I have several classes that serve as data transfer objects (in C#). These classes are all serialized using JSON.Net to be sent to an API. Unfortunately, the property names specified in the API don't have standardized naming conventions. Some properties use camel casing, some use snake casing, some all lowercase, and so on. So, I need to account for this when serializing the DTOs to JSON. Also, when properties are null, I want them to be excluded from the serialized JSON.
So, here was my solution. I created an empty interface called ISerializableDto and added class level attributes specifying that properties should be excluded when null and the default property naming strategy is snake casing.
[JsonObject(
NamingStrategyType = typeof(Newtonsoft.Json.Serialization.SnakeCaseNamingStrategy),
ItemNullValueHandling = NullValueHandling.Ignore)]
public interface ISerializableDto
{
}
All of my DTO classes inherit from this interface. When the naming convention for a property in one of the DTO classes is not snake cased, I just specify the property name explicitly through a property level attribute.
public class ExampleDto : ISerializableDto
{
public string SomeRandomPropertyName { get; set; } // This will serialize to "some_random_property_name"
[JsonProperty(PropertyName = "someRandomCamelCasedPropertyName")]
public string SomeRandomCamelCasedPropertyName { get; set; } // This will serialize to "someRandomCamelCasedPropertyName"
}
This all works fine. I can do a simple JsonConvert.SerializeObject(myDtoObject)
and it behaves exactly as I intended. The property names are snake cased unless otherwise specified and null properties are excluded. But, I'm not confident this is the best way to go about doing this.
Does it make sense to have an empty interface with a class level attribute to specify common behavior?
I could remove the interface entirely and put the class level attributes on each DTO class. But, someone might miss it if they need to add a new DTO class later on. Or, I could even specify these behaviors in the JsonConvert.SerializeObject
call. But my worry there is that some of the naming behavior is specified in the DTO class, and some is specified externally.

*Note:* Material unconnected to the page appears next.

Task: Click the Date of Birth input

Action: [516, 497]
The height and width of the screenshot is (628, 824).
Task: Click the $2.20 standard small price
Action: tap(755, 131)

Is there some better way of doing this?
I would probably do this by creating an attribute [SerializableDto] that derives from JsonProperty and contains the settings that you want. Since all the rest of your specifiers (like for the property names) are done with attributes it seems more consistent. If you put it in an interface you create a more complex situation where some of the specification is done by implementing an interface while other related specification is done using attributes.
Have not checked whether or not JsonProperty is sealed. If it is then your situation is trickier. You might still be able to do it though using an attribute that dynamically attaches the Json attribute using TypeDescriptor.AddAttributes.